(Pixel coordinate grounding data)

════════════════

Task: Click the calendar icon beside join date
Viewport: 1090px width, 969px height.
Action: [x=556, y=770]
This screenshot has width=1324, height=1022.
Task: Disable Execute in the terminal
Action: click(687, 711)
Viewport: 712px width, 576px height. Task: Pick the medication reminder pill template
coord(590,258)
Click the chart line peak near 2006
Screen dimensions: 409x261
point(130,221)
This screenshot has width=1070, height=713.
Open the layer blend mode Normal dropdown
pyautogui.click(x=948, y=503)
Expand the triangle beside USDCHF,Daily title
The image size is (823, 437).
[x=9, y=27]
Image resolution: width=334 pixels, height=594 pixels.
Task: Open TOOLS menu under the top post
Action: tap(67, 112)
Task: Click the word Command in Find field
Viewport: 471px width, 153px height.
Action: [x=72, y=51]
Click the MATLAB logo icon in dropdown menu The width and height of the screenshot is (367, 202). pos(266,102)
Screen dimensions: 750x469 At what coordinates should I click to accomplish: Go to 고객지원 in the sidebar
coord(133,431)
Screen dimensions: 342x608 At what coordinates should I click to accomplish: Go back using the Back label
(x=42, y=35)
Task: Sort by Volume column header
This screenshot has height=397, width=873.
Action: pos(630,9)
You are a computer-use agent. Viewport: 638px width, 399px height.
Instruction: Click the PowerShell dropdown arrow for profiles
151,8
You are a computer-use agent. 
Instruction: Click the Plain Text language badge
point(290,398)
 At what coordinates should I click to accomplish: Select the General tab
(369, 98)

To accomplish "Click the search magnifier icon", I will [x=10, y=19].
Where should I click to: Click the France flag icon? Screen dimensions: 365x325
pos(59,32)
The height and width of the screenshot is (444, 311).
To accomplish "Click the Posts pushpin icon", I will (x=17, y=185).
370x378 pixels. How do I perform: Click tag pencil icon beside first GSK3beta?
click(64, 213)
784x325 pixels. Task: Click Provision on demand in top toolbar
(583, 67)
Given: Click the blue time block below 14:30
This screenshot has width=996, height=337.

════════════════

◆ **WHAT THIS TASK INVOLVES**: Copy each line from the records above that includes the string "agent".

◆ **WRITTEN ANSWER**:
You are a computer-use agent. Viewport: 638px width, 399px height.
You are a computer-use agent. 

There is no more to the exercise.